Prospettive e speranze
Ci si domanda, di fronte a questo immenso sfacelo di vite e di luoghi, quale sia ora la “nuova strategia” israeliana per quella terra e per la gente che la abita, visto che la chiave d’accesso alla loro libertà e alla loro vita la detiene lo Stato d’Israele. Israele ha dimostrato di non nutrire un vero desiderio di occupare la Striscia, contrariamente a quanto dimostra per i Territori palestinesi occupati, né di porla sotto diretto controllo israeliano.
Sembra quasi che l’unica intenzione sia quella di distruggere la Striscia e uccidere, ferirne e affamarne la popolazione, come dimostrano i recenti bombardamenti e una politica che tenta di provocare Hamas, così da giustificare un maggior numero di attacchi.
È per questo che i gazawi oggi più che mai hanno bisogno di noi di una voce che si levi alta in loro difesa. Il problema più urgente è porre Israele di fronte alle sue responsabilità nei confronti del diritto internazionale e dei diritti umani. Un modo per iniziare ad inchiodare Israele alle sue responsabilità è attraverso la testimonianza diretta e la solidarietà della società civile.
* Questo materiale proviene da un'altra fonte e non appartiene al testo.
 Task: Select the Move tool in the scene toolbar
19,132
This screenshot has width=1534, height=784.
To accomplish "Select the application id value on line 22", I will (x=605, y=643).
È questo che chiedono alla comunità internazionale, con grande forza e dignità, decine di ong e associazioni della Striscia, attraverso il seguente appello, diffuso a ridosso dell’anniversario del massacro:
«Noi palestinesi della striscia di Gaza sotto assedio, oggi, a 2 anni dall’attacco genocida di Israele alle nostre famiglie, alle nostre case, alle nostre fabbriche e scuole, stiamo dicendo basta passività, basta discussione, basta aspettare.
È giunto il momento di obbligare Israele a rendere conto dei suoi continui crimini contro di noi. (...) Noi palestinesi di Gaza vogliamo vivere in libertà e incontrare amici palestinesi o famiglie da, Gerusalemme o Nazareth, vogliamo avere il diritto di viaggiare e muoverci liberamente. Vogliamo vivere senza la paura di altri bombardamenti (...).
Vogliamo vivere senza essere umiliati ai checkpoint israeliani, senza la vergogna di non poter provvedere alle nostre famiglie a causa della disoccupazione portata dal controllo economico e dall’assedio illegale. Chiediamo la fine del razzismo che è a fondamento di quest’oppressione. (...)
Boicotta, disinvesti e sanziona, unisciti a molti sindacati in tutto il mondo, università, supermercati, artisti e scrittori che rifiutano di sostenere l’apartheid di Israele.
Parla della Palestina, per Gaza, e soprattutto agisci. Il tempo è adesso».